Top of DATA TO PROCESS

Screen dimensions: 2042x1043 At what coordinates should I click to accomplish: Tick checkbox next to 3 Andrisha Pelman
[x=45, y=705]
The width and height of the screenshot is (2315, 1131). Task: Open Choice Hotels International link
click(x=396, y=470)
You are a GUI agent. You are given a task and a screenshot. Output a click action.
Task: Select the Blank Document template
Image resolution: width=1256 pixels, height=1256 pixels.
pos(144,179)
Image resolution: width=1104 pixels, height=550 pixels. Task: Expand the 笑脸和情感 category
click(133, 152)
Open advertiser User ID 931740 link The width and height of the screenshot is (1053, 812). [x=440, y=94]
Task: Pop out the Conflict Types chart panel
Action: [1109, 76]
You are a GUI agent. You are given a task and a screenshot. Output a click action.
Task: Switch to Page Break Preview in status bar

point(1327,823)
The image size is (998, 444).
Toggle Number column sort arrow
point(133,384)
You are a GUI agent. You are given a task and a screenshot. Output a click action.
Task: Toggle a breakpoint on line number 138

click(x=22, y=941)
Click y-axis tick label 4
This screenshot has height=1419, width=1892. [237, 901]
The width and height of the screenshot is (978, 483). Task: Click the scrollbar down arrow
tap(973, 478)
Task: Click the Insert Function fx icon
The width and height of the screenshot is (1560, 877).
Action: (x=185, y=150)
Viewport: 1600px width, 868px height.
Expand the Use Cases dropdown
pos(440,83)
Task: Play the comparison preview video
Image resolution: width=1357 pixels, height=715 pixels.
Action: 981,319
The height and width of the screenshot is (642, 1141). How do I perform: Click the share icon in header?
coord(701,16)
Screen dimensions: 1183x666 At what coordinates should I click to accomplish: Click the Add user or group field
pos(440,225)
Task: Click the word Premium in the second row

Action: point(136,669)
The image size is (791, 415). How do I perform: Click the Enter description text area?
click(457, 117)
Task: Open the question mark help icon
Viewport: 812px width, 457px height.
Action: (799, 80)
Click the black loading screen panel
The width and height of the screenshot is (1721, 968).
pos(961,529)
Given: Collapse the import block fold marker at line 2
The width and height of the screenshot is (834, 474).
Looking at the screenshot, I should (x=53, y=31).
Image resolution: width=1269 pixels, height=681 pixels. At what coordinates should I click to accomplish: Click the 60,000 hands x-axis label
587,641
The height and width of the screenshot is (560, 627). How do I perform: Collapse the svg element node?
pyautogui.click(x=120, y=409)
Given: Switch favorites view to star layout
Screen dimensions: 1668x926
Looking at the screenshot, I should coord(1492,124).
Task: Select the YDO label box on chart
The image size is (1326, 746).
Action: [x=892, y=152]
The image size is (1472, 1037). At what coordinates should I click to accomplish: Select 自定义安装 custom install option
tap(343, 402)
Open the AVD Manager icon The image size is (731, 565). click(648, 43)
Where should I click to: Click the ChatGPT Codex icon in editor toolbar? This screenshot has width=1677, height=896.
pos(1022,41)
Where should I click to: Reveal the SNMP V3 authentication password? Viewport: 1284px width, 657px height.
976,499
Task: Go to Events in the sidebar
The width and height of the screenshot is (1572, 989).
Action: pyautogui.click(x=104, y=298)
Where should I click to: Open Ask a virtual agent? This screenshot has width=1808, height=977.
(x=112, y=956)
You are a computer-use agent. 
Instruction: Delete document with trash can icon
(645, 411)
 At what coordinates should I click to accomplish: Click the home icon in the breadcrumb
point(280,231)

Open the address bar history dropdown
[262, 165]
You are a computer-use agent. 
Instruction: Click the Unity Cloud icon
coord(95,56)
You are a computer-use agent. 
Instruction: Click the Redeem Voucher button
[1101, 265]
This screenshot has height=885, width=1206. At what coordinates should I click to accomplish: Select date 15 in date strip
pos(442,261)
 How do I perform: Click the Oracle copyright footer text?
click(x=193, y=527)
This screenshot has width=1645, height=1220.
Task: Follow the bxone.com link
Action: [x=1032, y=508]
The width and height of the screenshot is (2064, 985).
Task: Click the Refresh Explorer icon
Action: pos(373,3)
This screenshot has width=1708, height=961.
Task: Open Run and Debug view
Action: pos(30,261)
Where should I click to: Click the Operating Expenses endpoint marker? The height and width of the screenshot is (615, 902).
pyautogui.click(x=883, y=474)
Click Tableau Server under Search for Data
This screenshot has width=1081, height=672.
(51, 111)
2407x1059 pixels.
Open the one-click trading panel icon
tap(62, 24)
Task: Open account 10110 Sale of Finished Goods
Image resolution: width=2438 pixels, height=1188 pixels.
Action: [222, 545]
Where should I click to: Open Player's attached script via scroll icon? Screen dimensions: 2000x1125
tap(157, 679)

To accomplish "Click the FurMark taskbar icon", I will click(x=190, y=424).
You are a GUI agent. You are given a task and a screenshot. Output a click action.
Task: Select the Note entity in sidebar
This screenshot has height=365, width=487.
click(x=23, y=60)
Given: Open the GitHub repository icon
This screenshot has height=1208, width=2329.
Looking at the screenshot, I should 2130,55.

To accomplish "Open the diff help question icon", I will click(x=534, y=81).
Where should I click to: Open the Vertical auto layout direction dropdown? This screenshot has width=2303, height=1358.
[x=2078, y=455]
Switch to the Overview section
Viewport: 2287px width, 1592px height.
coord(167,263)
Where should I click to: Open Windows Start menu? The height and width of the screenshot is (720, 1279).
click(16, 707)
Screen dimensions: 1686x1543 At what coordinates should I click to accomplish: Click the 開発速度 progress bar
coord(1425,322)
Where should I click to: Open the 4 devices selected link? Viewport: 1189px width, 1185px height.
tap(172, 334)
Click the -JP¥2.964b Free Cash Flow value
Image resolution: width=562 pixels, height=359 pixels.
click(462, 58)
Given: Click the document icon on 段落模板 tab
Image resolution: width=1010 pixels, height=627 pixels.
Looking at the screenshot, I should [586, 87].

Bottom of DATA TO PROCESS

WHAT THIS TASK INVOLVES:
The answer must be a single number: the count of lines in the entries above that contain "sidebar".

ANSWER BOX:
2